I don't know if this is related to the same underlying problem or if it is a different problem with Convolve. I also realize this is not an answer per se, but it's too large to fit the limits of a comment. I'm posting it here in case it may be related somehow to the strange behavior the OP encountered. When I was working with Convolve a while ago, I identified the following strange behavior. It's my understanding that the convolution operation is supposed to be both commutative and associative. Below is some demonstration code that produces wildly different results when convolving three functions together. If Convolve was commutative and associative, it should've given the same results for all 6 variants.

s[f_, t_, delay_, dispersion_] := Apply[f, {t - delay}]*UnitStep[t];
u[t_, delay_, dispersion_] := Exp[-t/(delay + dispersion)]*UnitStep[t];
v[t_, dispersion_] := Exp[-t/dispersion]/dispersion*UnitStep[t];

delayedAndDispersedConcentrationVariant1[f_, t_, delay_, dispersion_] := 
  Module[{x, y},
    Evaluate[Convolve[Evaluate[Convolve[s[f, x, delay, dispersion], u[x, delay, dispersion],
      x, y, Assumptions -> x >= 0]], v[y, dispersion], y, t, Assumptions -> y >= 0]]];
delayedAndDispersedConcentrationVariant2[f_, t_, delay_, dispersion_] := 
  Module[{x, y},
    Evaluate[Convolve[Evaluate[Convolve[s[f, x, delay, dispersion], v[x, dispersion],
      x, y, Assumptions -> x >= 0]], u[y, delay, dispersion], y, t, Assumptions -> y >= 0]]];
delayedAndDispersedConcentrationVariant3[f_, t_, delay_, dispersion_] := 
  Module[{x, y},
    Evaluate[Convolve[Evaluate[Convolve[u[x, delay, dispersion], s[f, x, delay, dispersion],
       x, y, Assumptions -> x >= 0]], v[y, dispersion], y, t, Assumptions -> y >= 0]]];
delayedAndDispersedConcentrationVariant4[f_, t_, delay_, dispersion_] := 
  Module[{x, y},
    Evaluate[Convolve[Evaluate[Convolve[v[x, dispersion], s[f, x, delay, dispersion],
       x, y, Assumptions -> x >= 0]], u[y, delay, dispersion], y, t, Assumptions -> y >= 0]]];
delayedAndDispersedConcentrationVariant5[f_, t_, delay_, dispersion_] := 
  Module[{x, y},
    Evaluate[Convolve[Evaluate[Convolve[u[x, delay, dispersion], v[x, dispersion],
       x, y, Assumptions -> x >= 0]], s[f, y, delay, dispersion], y, t, Assumptions -> y >= 0]]];
delayedAndDispersedConcentrationVariant6[f_, t_, delay_, dispersion_] := 
  Module[{x, y},
    Evaluate[Convolve[Evaluate[Convolve[v[x, dispersion], u[x, delay, dispersion],
       x, y, Assumptions -> x >= 0]], s[f, y, delay, dispersion], y, t, Assumptions -> y >= 0]]];

If we then compute the convolution for an arbitrary function (q[t] in this example) using the different variants (which differ only by commutative and associative rearrangements), the resulting plots are very different.
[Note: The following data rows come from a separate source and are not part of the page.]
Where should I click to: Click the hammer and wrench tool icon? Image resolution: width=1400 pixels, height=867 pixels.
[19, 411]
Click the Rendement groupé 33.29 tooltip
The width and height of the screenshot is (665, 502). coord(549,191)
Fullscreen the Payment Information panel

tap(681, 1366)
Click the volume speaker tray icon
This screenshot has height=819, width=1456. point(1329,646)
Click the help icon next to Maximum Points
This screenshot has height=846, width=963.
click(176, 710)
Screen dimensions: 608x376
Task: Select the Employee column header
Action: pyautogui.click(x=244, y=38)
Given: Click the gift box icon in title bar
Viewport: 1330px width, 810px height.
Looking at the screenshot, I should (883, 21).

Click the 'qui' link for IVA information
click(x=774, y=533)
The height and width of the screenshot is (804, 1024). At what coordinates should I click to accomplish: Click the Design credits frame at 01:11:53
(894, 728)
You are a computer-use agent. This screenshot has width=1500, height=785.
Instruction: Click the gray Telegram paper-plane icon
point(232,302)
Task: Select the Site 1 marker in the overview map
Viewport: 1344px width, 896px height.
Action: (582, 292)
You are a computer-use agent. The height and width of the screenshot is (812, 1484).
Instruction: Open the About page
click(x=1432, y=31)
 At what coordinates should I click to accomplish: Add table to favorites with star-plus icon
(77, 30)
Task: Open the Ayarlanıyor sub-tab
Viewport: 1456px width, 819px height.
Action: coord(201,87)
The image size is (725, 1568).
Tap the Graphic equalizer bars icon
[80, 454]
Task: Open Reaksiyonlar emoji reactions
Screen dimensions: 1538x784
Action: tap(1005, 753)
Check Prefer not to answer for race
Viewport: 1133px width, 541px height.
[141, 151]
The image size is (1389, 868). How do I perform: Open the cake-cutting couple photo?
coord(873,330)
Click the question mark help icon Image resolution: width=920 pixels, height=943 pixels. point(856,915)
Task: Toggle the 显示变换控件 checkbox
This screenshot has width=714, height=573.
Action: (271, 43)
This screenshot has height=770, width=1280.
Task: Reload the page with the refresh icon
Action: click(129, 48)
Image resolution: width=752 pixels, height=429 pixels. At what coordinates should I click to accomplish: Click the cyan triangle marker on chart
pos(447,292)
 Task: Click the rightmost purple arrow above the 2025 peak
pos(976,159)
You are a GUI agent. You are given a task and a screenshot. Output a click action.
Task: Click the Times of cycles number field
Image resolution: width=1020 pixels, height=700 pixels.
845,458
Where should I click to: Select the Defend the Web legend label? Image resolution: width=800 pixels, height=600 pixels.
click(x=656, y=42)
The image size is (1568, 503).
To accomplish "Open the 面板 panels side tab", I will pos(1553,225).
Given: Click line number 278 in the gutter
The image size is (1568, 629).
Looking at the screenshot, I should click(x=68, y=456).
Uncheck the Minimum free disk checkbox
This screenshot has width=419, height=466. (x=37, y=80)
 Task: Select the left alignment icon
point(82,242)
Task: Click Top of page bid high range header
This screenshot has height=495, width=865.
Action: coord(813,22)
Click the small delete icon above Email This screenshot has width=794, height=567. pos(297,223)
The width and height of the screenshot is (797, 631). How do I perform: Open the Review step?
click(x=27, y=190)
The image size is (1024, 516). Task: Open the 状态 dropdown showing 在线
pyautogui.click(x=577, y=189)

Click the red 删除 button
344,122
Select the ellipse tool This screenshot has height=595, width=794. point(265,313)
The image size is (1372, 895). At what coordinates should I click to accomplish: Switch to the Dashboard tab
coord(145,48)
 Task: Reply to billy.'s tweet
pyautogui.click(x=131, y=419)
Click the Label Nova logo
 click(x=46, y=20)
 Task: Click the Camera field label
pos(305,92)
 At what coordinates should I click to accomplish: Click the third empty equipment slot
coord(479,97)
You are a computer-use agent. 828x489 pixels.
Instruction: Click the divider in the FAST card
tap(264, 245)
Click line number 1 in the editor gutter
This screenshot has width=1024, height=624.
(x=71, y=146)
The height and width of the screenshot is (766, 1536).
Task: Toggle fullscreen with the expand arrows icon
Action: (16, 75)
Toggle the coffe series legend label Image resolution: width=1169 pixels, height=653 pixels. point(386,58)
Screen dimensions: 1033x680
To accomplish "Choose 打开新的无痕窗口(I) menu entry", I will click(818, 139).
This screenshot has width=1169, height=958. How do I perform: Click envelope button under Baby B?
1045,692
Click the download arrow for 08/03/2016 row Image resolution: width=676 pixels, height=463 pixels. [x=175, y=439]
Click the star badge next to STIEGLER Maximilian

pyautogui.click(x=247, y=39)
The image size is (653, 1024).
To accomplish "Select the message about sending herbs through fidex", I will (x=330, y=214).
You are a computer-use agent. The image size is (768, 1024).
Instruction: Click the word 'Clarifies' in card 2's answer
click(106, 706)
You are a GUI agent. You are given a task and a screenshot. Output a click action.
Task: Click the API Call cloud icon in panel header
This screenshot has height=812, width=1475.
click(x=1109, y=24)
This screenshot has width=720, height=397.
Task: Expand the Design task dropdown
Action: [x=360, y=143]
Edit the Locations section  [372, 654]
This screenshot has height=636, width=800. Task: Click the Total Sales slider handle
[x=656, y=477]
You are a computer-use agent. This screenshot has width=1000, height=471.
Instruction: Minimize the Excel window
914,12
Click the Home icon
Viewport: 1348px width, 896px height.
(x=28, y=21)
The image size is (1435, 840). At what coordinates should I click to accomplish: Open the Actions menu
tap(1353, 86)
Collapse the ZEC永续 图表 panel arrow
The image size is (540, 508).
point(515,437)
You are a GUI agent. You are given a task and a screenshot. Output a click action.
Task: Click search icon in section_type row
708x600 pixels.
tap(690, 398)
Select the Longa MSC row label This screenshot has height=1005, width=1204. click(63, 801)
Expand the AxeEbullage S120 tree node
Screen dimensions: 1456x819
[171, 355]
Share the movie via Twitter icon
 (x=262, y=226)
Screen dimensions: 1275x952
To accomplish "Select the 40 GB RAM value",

q[t_] := Piecewise[{{0.0, t < 1.0}, {3.0, 1.0 <= t <= 2.0}, {0.0, 
     2.0 < t < 3.5}, {5.0, 3.5 <= t <= 5.0}, {0.0, t > 5.0}}];

Plot[q[t], {t, 0, 20}]

Plot[delayedAndDispersedConcentrationVariant1[q, t, 3.0, 2.0], {t, 0, 20}]
Plot[delayedAndDispersedConcentrationVariant2[q, t, 3.0, 2.0], {t, 0, 20}]
Plot[delayedAndDispersedConcentrationVariant3[q, t, 3.0, 2.0], {t, 0, 20}]
Plot[delayedAndDispersedConcentrationVariant4[q, t, 3.0, 2.0], {t, 0, 20}]
Plot[delayedAndDispersedConcentrationVariant5[q, t, 3.0, 2.0], {t, 0, 20}]
Plot[delayedAndDispersedConcentrationVariant6[q, t, 3.0, 2.0], {t, 0, 20}]

Variants 1 and 2 give the expected result, a delayed and smoothed version of the input function q[t].